§ DATA:
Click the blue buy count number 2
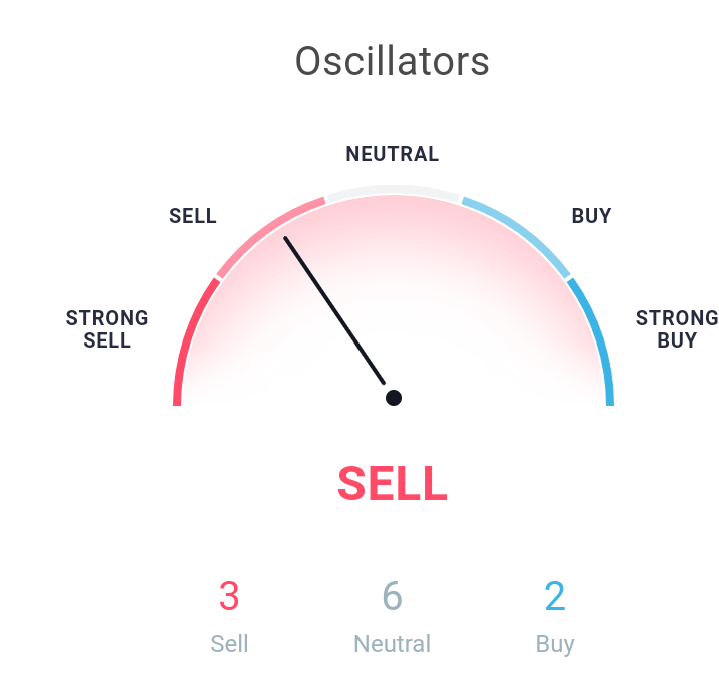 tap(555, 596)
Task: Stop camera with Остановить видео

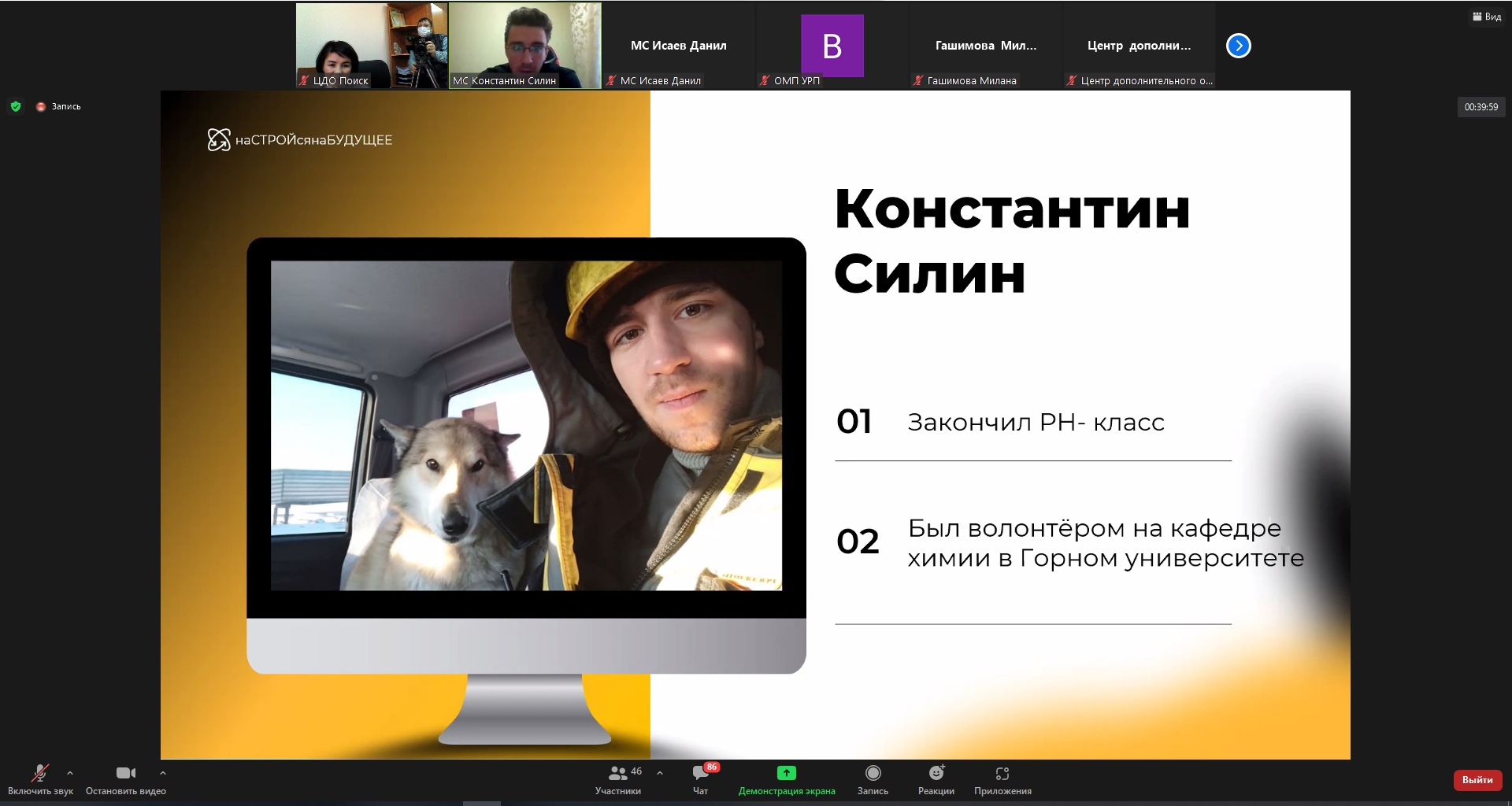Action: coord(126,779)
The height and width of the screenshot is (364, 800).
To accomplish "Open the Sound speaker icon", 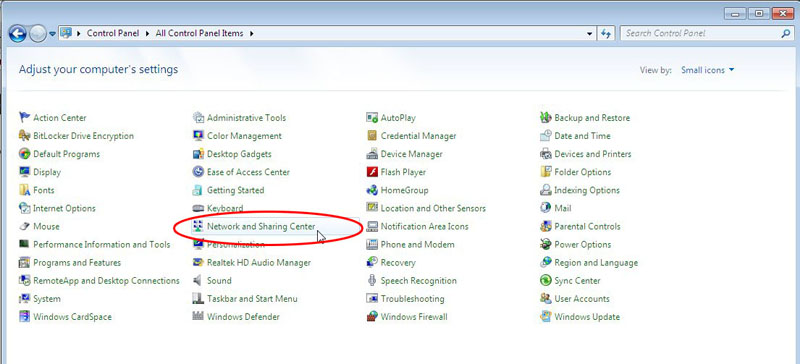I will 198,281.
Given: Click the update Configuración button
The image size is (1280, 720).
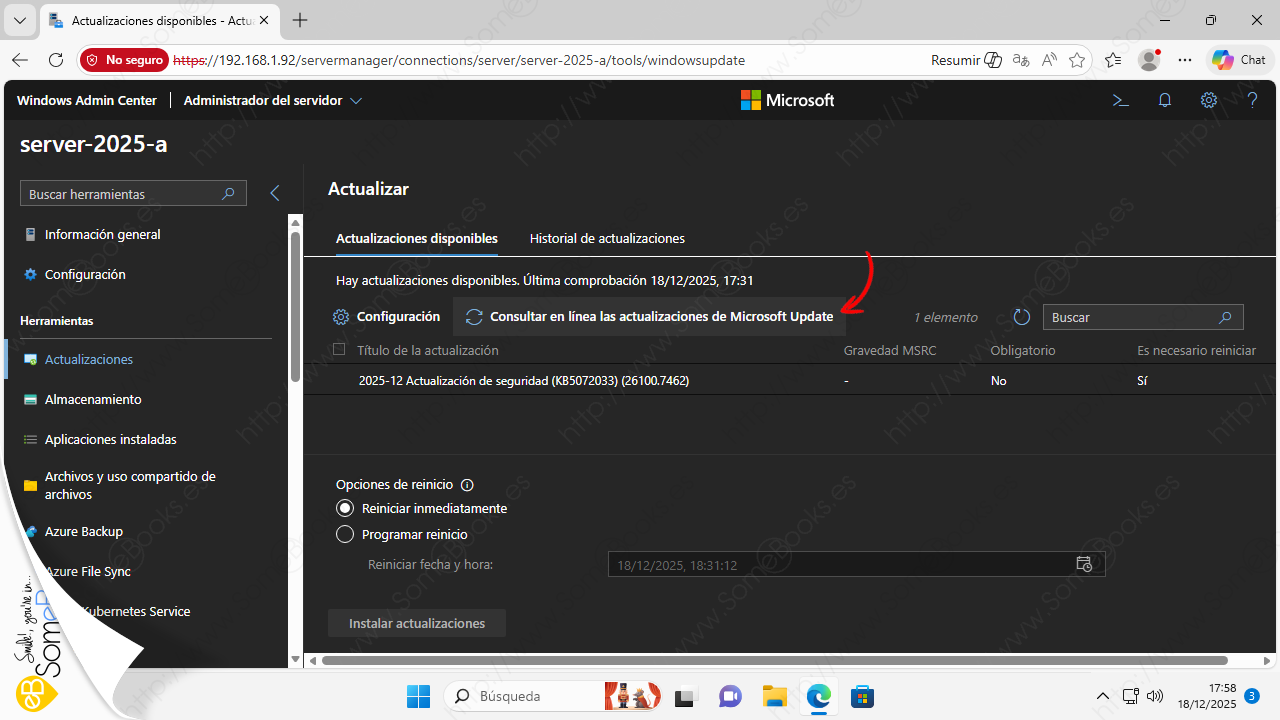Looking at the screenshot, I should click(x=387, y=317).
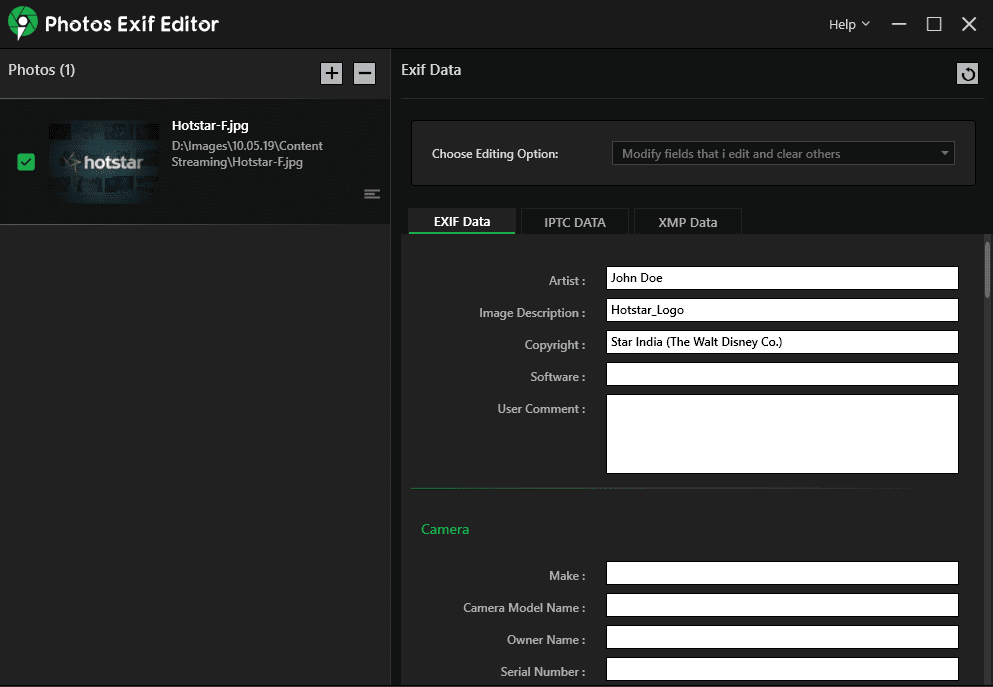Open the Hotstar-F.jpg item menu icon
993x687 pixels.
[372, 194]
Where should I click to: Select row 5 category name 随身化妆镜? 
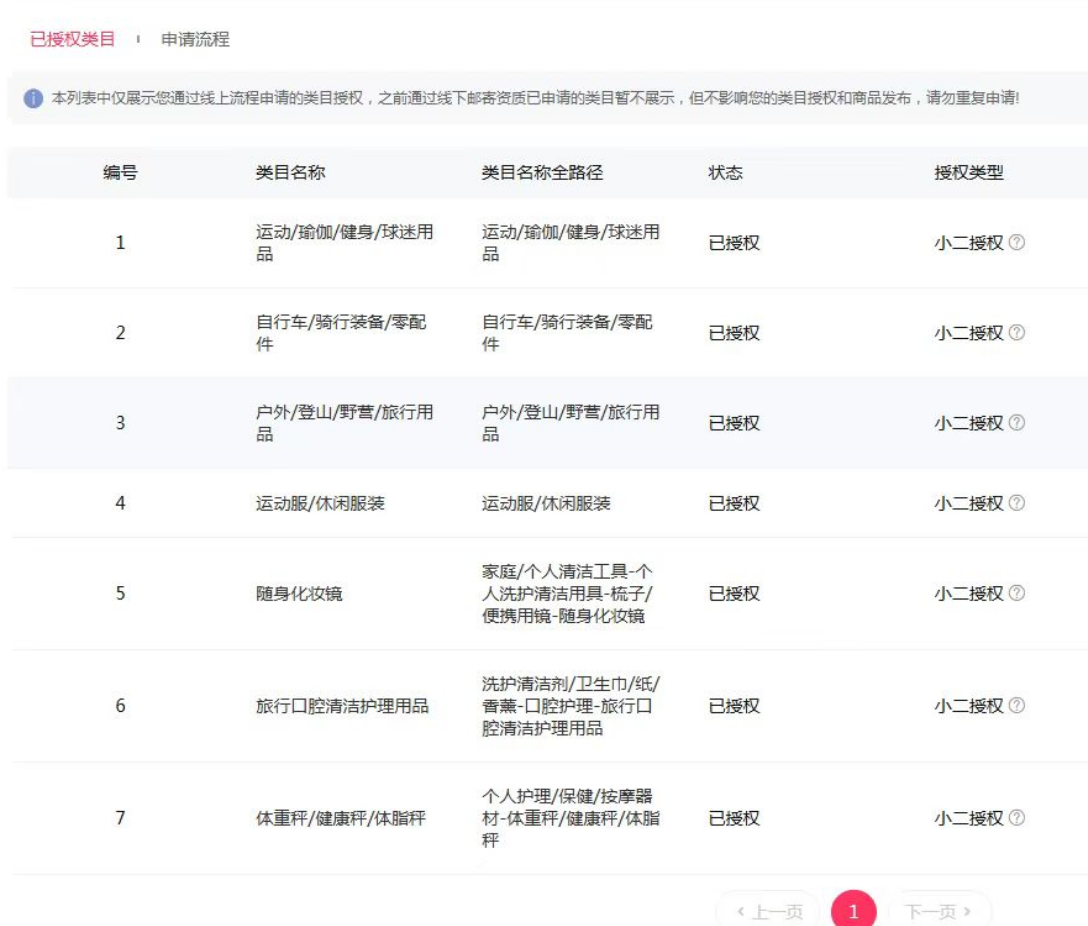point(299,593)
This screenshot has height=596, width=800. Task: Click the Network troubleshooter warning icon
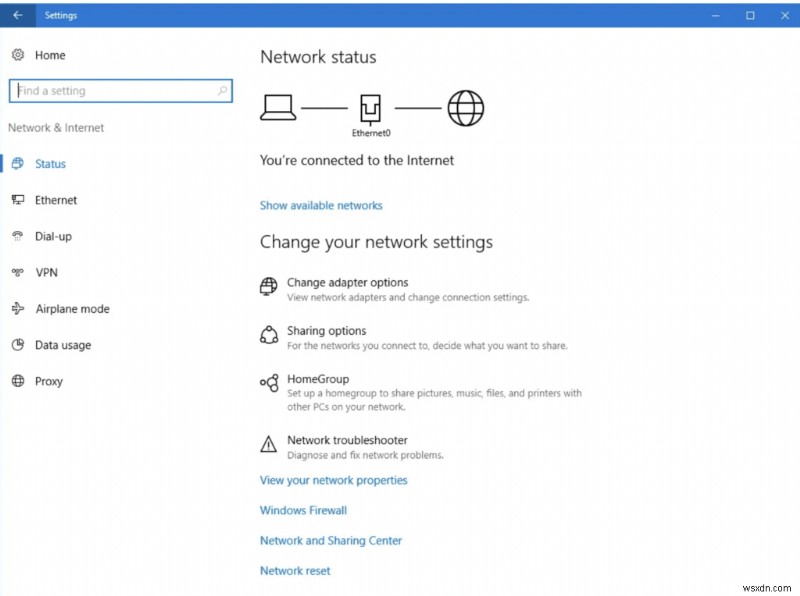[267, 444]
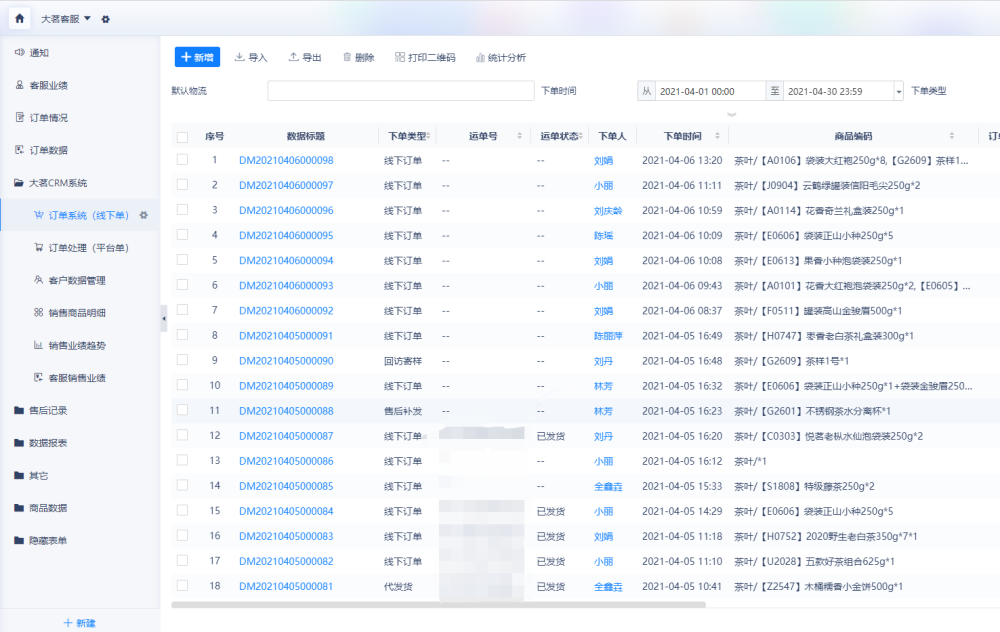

§ PROBLEM TO SOLVE: Pictures must be left out. Return verbatim only the lines from the line with "Given: Click the update Configuración button" through the final line of the material above, including both ends.

§ SOLUTION TO THIS PROBLEM:
Given: Click the update Configuración button
The image size is (1280, 720).
Looking at the screenshot, I should click(x=387, y=317).
Open the Hotstar-F.jpg item menu icon
993x687 pixels.
[372, 194]
Where should I click to: Select row 5 category name 随身化妆镜? 
point(299,593)
This screenshot has height=596, width=800. Task: Click the Network troubleshooter warning icon
[267, 444]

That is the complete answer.